An Upstate New York barber who violated coronavirus lockdown orders to give haircuts has tested positive for the virus. Joseph LaLima, 76, said he contracted the virus after he continued working, despite New York Gov. Andrew Cuomo's order for all nonessential businesses to close to help slow the spread. In an interview Friday, LaLima blasted Cuomo, who claimed on Friday an Ulster County barber was responsible for infecting others.

"Cuomo doesn't know what the hell he's talking about. I'm PO'd about it," LaLima told the Daily Mail. LaLima is the owner of LaLima Barbershop in Kingston. LaLima believes he could continue operating because the shop, which he has owned since 1968, shares the same address as his home and Cuomo said New Yorkers could keep working from home.

Before the lockdown went into effect, LaLima spoke with an attorney who said he could continue operating his barbershop. "They said, 'Yes, it's your home, I can work from home,'" LaLima said. "All of a sudden I'm a scapegoat for this Democratic piece of crap that we got as a governor. If he's saying I infected 14 people, he infected the whole goddamn state."

LaLima was hospitalized with symptoms of COVID-19, the disease caused by the coronavirus, for five days. He said he was not worried about the risks of death because he is a Vietnam veteran and "cut nothing but first responders' hair, police department." He also said he was not fined, but he will be quarantining for two weeks. "I'm gonna recuperate and I'm gonna reopen [afterward]," he told the Daily Mail.

On Wednesday, the Ulster County Government released a public health notice, telling residents that a "Kingston barber who has been providing haircuts during the last few weeks at a barbershop on Broadway has tested positive this week for the COVID-19 virus." On Friday, Cuomo criticized LaLima without naming him during his daily press conference.

State officials do not agree with LaLima's interpretation of Cuomo's March 21 rule. It ordered residents to close physical spaces where manicures, haircuts and similar services are performed. People were ordered to stop offering buzz cuts and nail-painting. "You know that is an occupation of close proximity, right? You can't really socially distance and do a haircut," Cuomo said, reports the New York Times. "That is by definition an up close and personal occupation."
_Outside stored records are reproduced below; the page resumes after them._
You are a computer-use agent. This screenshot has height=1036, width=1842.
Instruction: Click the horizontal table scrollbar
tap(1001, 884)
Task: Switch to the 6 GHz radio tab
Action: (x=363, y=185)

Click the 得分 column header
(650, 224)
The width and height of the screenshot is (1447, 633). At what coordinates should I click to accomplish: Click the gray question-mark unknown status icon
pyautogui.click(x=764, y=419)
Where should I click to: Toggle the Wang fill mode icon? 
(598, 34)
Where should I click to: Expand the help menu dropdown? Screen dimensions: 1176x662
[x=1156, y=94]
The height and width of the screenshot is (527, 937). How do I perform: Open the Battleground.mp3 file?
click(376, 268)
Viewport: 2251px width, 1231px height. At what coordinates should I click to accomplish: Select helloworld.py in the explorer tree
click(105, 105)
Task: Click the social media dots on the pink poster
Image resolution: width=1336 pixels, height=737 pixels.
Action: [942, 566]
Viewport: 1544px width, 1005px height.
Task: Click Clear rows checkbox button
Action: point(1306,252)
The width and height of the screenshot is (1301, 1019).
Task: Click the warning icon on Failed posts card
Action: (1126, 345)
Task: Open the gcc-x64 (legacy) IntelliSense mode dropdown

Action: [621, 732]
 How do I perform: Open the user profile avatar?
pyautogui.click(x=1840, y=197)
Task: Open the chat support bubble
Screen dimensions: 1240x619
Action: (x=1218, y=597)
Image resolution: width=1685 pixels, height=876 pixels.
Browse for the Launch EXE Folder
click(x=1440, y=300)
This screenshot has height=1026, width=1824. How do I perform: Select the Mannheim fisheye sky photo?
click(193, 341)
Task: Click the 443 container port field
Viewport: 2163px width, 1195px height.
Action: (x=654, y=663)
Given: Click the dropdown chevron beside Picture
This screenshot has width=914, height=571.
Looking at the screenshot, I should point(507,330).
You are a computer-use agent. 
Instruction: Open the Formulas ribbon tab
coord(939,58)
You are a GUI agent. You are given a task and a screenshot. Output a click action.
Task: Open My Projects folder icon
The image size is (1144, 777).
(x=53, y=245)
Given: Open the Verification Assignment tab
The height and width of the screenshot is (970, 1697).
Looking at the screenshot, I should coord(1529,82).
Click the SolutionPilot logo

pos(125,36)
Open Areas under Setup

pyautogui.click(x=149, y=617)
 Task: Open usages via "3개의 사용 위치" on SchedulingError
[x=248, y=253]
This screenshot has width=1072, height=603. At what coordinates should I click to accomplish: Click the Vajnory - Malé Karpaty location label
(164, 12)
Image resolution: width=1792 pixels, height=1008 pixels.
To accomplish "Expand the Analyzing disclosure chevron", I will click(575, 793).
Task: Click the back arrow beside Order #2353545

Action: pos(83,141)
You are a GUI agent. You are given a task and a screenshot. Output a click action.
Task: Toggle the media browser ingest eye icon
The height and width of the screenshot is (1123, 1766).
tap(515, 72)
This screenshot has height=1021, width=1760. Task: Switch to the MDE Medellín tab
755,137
Kingston is located about 90 miles north of New York City. Ulster County has recorded over 1,400 coronavirus cases and 31 people have died. Elven people are hospitalized, and the county's disease investigators are trying to track LaLima's customers.


Before LaLima came forward, other Kingston barbershops were targeted with angry calls and social media messages. One barbershop had to share a message on Instagram, reminding customers they have been following the law. "He put the people in danger," Mostafa's Broadway Barbershop owner Mostafa Oukili, who closed his shop in March, told the Times. "You can't work six gee away as a barber."